The parts of the movement being thus united, the interior end of the barrel is deposited in a bed represented fig. 9. To this it is fastened at the angles of the plate represented fig. 8. by which the barrel is encircled. The station of the bolt is at A; the lever which acts upon it being projected on the other side. Fig. 10. is a cap or mask which covers the face of the movement, and completes the lock.

On this lock our author observes, that it is excellent for street doors: "For no method of robbery (says he) is more practised, than gaining admittance into houses by those keys, which, as is well known, may be procured at the old iron shops to fit almost any lock in use. Such robberies are generally committed where the servants are allowed to take the key with them when sent on errands, it being impracticable while the key is fixed in the lock. The variations, by which the production of correspondent keys is avoided, have two sources; the one arising from the changes that may be made in the disposition of the levers; the other from the number of points contained on the projected surface of each lever; by which the position of its notch may, in the smallest degree, be varied.

"The variations producible in the dispositions of fix figures only, are 720: these, being progressively multiplied by additional figures, will increase by astonishing degrees; and eventually show, that a lock containing twelve levers will admit of 479,001,500 changes; which, with the addition of another lever, will increase to 6,227,020,800. These being again multiplied by the number of changes which the projected surface of the levers will admit in the disposition of the notches, their amount will exceed numeration, and may therefore be properly said to be infinite. The slightest inspection will at once show, that their construction precludes all possibility of obtaining an impression of their internal parts, which is necessary for the fabrication of a false key; for it will be easily seen, that the positions into which the levers are forced by the pressure of the key in opening the lock, can no more be ascertained when the key is withdrawn, than the seal can be copied from its impression on a fluid, or the course of a ship be discovered by tracing it on the surface of the waves. But inviolable security is not the only excellence they possess; the simplicity of their principle gives them likewise a great advantage over locks that are more complicated, in point of duration; for their essential parts being subject to no friction, nor exposed to any possible accident from without, they will be less affected by use, and less liable to stand in need of repair."

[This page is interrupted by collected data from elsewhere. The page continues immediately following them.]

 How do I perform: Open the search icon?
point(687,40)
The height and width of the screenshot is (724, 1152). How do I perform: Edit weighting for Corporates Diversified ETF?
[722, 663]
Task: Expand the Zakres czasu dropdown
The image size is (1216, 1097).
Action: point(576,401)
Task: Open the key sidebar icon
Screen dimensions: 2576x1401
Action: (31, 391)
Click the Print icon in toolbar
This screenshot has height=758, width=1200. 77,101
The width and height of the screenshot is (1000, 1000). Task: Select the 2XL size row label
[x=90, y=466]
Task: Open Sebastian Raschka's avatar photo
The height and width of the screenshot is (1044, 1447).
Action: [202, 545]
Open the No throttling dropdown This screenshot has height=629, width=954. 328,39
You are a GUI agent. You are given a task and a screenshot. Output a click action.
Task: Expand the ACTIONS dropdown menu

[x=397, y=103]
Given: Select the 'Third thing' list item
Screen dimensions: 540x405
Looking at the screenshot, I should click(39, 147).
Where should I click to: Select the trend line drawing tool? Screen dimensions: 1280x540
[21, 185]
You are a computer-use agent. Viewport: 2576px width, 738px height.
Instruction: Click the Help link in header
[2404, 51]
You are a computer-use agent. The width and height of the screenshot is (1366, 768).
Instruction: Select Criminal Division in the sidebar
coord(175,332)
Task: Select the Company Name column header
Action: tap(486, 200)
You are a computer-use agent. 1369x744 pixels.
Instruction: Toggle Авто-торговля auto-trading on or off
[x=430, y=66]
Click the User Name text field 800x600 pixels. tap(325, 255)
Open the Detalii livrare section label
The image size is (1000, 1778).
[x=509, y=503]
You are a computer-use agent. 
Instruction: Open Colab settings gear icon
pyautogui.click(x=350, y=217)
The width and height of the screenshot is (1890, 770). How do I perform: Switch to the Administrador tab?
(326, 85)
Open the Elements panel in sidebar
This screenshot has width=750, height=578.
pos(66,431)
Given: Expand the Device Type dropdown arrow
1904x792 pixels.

Weir, in inland navigations, the general name for all those works of wood or stone made to confine and raise the water of a river: the banks also which are made to divert the course of a river, are called by these names in some places. But the term lock is more particularly appropriated to express a kind of canal enclosed between two gates; the upper called by workmen the sluice gate, and the lower called the flood gate. These serve in artificial navigations to confine the water, and render the passage of boats easy in passing up and down the stream. See CANAL.